Deep neural networks (DNNs) have shown a remarkable ability to learn complex, nonlinear relationships between sets of variables. In this talk, I will present recent work where this network architecture is applied to several different tasks relating to high-speed turbulent flows. In the first part of my talk, linear stochastic estimation (LSE) is reformulated as a machine learning problem, and the two methods are compared. Both a DNN and a LSE model are trained to estimate fluctuating pressure at a subset of locations in the near field of a Mach 0.6 jet, given the pressure measured at other locations. It is shown that DNNs exhibit a slight performance benefit over traditional LSE models on average. This approach is then applied to the supersonic multi-stream complex nozzle flow, fusing LES data from Professor Datta Gaitonde’s group at OSU, with time dependent pressure measurements in our experimentally equivalent complex multi-stream nozzle flow at SU to provide time dependent PIV measurements at Mach 1.6.  The second part of my talk will focus on the utilization of an artificial neural network (ANN) to predict the directional overall sound pressure level (OASPL) in the far field of the afore-mentioned supersonic multi-stream jet. On average, the ANN was able to predict the directional far-field OASPL within 0.75 dB, surpassing original goals. In addition to these topics, some limitations and possible extensions of the methods will be discussed.
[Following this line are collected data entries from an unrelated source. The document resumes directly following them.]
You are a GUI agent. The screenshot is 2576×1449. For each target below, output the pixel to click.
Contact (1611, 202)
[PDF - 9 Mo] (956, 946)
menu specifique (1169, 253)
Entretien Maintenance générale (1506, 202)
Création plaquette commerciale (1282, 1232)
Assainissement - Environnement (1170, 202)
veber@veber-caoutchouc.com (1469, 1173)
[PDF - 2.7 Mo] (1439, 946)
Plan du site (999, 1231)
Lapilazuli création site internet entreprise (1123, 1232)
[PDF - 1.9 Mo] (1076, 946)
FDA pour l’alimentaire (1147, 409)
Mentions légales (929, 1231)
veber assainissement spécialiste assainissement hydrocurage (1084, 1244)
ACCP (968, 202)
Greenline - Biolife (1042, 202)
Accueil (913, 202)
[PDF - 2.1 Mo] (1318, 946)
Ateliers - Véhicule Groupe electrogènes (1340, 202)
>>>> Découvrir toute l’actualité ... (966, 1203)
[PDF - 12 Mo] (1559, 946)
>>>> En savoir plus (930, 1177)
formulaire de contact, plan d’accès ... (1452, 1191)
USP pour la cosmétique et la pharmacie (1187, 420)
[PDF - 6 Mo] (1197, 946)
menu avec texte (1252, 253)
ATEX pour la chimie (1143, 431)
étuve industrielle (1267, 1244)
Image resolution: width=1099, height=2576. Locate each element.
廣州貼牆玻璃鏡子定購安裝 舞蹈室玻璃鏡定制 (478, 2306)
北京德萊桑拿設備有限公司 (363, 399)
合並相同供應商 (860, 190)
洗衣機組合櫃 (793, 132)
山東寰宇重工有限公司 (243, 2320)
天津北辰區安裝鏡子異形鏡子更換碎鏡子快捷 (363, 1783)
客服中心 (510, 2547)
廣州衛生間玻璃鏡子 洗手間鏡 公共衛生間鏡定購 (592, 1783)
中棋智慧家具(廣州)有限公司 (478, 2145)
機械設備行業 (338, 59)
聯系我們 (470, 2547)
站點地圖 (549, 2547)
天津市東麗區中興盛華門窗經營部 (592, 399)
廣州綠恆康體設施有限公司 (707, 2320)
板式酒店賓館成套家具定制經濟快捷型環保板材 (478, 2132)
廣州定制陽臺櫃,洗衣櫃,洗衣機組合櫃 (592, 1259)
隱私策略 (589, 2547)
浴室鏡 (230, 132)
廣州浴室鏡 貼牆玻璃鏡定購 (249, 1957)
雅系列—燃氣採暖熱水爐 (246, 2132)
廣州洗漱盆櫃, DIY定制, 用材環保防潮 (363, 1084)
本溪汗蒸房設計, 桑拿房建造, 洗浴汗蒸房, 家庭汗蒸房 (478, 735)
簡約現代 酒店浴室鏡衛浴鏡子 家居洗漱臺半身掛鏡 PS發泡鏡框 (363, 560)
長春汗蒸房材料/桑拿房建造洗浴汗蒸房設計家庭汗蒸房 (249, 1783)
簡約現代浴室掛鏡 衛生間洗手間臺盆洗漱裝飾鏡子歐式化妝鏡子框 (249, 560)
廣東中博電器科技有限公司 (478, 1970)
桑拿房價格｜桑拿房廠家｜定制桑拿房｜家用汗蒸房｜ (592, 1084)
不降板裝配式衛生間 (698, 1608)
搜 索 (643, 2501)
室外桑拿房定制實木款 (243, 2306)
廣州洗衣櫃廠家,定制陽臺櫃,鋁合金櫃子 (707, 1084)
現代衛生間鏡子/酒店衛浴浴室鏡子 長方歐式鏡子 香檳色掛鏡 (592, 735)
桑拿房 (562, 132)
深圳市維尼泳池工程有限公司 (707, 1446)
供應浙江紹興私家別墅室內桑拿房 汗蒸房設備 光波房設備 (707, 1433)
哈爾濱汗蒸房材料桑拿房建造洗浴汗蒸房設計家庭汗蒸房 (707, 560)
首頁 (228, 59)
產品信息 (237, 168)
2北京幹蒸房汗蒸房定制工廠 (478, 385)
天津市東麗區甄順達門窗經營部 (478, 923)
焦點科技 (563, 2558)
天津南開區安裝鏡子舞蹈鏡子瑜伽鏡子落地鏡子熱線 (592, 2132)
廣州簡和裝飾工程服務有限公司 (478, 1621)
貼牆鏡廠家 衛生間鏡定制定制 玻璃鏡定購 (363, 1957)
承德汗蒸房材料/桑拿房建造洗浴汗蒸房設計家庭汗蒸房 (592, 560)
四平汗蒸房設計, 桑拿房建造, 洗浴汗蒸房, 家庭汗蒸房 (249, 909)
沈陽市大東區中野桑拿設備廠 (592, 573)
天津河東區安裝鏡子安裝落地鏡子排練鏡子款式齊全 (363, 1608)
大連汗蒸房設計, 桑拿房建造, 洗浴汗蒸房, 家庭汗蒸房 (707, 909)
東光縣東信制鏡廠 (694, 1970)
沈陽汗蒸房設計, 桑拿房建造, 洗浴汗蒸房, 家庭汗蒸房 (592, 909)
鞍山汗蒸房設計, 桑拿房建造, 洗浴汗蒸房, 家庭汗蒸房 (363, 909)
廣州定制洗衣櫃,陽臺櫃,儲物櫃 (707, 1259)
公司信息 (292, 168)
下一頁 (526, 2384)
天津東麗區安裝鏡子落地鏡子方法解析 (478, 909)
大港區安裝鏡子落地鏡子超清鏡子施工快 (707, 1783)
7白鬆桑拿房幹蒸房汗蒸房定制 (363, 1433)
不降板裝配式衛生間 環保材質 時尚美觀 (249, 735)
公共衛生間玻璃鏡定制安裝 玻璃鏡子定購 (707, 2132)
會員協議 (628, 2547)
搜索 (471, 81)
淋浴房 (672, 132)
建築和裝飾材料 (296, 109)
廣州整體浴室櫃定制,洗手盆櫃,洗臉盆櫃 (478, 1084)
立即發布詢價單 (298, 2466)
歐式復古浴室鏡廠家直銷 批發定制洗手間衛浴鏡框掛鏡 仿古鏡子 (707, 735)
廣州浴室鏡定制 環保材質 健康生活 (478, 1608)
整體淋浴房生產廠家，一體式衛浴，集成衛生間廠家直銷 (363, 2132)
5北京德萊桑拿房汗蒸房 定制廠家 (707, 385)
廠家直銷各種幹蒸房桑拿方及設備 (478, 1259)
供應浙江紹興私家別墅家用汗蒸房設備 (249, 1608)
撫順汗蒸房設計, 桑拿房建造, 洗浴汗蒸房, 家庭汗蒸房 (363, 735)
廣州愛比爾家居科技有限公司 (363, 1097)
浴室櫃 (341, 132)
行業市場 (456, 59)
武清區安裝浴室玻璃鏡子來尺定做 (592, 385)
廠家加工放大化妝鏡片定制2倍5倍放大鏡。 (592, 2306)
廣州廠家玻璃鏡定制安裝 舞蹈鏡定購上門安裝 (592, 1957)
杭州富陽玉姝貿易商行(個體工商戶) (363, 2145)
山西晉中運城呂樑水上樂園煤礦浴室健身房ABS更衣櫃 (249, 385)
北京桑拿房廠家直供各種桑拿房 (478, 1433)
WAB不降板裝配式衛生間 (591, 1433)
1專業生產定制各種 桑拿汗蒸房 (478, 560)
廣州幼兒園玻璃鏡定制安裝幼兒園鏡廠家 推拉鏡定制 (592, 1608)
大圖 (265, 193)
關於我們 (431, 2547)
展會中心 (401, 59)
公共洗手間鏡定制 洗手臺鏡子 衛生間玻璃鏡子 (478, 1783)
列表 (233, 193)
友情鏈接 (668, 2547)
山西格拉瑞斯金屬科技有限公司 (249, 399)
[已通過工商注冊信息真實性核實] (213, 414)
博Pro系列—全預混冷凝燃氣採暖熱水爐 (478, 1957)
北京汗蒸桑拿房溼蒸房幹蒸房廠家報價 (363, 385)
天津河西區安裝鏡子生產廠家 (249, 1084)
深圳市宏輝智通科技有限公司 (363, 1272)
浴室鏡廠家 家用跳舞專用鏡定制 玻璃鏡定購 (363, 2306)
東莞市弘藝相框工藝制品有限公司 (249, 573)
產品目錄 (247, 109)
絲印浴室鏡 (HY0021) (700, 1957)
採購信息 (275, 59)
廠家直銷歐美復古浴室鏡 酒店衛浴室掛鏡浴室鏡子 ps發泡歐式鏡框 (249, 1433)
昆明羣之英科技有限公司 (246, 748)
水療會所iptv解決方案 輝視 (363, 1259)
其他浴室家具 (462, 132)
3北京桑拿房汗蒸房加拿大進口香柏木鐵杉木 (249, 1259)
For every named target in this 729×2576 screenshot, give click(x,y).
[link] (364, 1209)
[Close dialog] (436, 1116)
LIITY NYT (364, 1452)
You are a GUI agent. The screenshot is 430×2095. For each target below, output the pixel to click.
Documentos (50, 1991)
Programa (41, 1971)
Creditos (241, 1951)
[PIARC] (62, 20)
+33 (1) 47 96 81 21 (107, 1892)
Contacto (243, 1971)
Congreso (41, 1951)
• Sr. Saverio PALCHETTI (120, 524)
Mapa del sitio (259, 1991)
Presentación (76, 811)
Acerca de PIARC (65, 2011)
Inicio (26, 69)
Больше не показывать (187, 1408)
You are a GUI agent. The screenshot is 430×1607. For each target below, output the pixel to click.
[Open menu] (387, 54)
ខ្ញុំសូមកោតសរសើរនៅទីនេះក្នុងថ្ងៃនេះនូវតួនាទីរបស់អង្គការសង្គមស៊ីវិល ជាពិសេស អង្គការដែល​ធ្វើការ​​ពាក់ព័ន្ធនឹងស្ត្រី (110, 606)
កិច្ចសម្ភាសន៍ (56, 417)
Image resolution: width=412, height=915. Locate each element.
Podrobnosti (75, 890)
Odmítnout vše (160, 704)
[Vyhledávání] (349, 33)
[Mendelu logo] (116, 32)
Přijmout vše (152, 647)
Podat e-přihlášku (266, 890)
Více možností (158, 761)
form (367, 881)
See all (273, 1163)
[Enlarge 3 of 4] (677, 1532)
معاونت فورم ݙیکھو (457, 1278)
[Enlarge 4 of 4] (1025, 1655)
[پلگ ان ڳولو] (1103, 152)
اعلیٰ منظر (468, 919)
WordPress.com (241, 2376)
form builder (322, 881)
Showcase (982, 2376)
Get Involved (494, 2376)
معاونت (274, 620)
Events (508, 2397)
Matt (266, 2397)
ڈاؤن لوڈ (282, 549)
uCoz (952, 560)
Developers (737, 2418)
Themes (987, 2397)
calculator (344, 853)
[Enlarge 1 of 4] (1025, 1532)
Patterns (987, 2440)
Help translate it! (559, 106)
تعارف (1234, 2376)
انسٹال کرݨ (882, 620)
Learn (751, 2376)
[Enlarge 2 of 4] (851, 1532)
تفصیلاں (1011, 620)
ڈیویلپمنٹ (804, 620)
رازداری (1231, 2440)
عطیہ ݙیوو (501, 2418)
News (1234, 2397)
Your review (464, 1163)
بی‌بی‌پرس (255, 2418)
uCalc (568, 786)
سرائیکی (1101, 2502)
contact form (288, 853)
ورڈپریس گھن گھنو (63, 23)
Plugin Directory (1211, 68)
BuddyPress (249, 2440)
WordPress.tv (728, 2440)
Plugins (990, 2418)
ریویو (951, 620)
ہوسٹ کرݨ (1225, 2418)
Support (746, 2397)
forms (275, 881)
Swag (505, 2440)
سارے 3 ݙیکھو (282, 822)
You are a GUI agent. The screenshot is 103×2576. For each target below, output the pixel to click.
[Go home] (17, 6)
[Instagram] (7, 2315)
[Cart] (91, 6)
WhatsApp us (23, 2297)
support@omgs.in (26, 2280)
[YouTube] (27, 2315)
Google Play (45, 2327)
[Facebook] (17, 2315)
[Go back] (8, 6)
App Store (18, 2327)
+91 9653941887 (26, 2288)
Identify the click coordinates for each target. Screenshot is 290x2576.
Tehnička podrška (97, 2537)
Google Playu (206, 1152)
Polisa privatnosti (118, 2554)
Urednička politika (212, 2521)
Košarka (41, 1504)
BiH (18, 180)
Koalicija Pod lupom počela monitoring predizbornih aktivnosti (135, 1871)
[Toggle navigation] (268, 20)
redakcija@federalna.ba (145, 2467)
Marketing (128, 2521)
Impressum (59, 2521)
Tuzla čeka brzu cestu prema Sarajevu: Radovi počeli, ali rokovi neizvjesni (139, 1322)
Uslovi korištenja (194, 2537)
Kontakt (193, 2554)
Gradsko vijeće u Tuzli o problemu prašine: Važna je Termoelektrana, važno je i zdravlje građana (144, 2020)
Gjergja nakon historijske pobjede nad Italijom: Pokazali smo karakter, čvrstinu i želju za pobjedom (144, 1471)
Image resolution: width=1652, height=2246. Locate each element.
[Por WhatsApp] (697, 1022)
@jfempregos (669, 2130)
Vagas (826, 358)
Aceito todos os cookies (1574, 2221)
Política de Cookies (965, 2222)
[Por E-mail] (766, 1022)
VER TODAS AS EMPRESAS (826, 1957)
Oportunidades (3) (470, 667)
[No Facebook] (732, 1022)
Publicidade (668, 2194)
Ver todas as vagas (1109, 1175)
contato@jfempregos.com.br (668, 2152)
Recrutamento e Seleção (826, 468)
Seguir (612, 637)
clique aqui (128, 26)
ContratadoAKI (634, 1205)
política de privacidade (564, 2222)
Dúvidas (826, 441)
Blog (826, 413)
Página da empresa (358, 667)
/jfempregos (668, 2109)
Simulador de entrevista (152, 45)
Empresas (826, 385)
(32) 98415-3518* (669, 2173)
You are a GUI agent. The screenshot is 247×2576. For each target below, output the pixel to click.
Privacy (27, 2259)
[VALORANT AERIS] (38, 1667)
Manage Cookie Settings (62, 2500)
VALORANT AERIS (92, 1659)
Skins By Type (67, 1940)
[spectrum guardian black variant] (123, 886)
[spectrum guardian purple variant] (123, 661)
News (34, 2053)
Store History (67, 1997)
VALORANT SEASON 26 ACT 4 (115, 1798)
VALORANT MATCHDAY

Dr. Glauser conducts major experimental, computational and theoretical efforts to apply low-dimensional models to turbulent and transitioning flows for understanding and control for high speed aerospace applications among others. Glauser received his BS (1982) and his Ph.D. (1987) from the Department of Mechanical and Aerospace Engineering, the University at Buffalo SUNY.  Glauser has or is currently serving as: a member of the US Army Science Board (2013 – present) where he has co-chaired and been a member of a range of studies; a member of the NASA Langley Fundamental Aerodynamics Peer Review Panel (2014, 2009); a member of the ARO Mechanics program oversight board (2017 – present); Associate Editor, AIAA Journal (2007 – 2016); Program Manager for the Turbulence and Internal Flows Program at the US Air Force Office of Scientific Research (AFOSR) from 1996-1999. Glauser has obtained more than 12.7 Million dollars in research funding as PI or Co-PI. His current funding as PI is approximately 1 Million dollars from AFOSR and Spectral Energies LLC/AFRL/Lockheed Glauser has published more than 120 peer-reviewed publications and conference proceedings and has presented more than 100 invited presentations and keynote talks worldwide.